Join Doc Kelley in an underground speakeasy to muse on the ways Buddha inspired a spiritual revolution of ‘misfit seekers’ which carried over to the West and is still living today.

$15

Moon Rise Studio
614 Lorimer St, Brooklyn, NY










When: Sun., Nov. 17, 2019 at 1:00 pm

Before Awakening as Shakyamuni Buddha, Siddhārtha Gautama was a Misfit Seeker (Shramana, Śramaṇa), one of many in a massive countercultural spiritual revolution that gave birth to religions such as Buddhism and Jainism and transformed Hinduism. During this period, what the German philosopher Karl Jaspers aptly dubbed the Axial Age, there was a cosmopolitan trend towards new ways of thinking across the Persian, Indic, Sino, and Greco-Roman religious worlds. According to Jaspers, an Axial Age is a liminal period in which old certainties lose validity and new ones have yet to fully manifest.

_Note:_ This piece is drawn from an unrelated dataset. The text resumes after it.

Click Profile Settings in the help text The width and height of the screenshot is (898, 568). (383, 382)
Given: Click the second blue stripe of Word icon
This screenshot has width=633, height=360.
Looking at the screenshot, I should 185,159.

The religious historian Karen Armstrong argues that the western Enlightenment marks a “Second Axial Age”, that includes thinkers such as Isaac Newton, Sigmund Freud, and Albert Einstein.  By my lights, the period that most resembles the Axial Age in Ancient India are those seminal decades following the first atomic explosion and the creation of LSD in 1945. In both cases we see a postwar baby boom generation questioning old dogmas and seeking out new answers to the perennial problem of the human condition.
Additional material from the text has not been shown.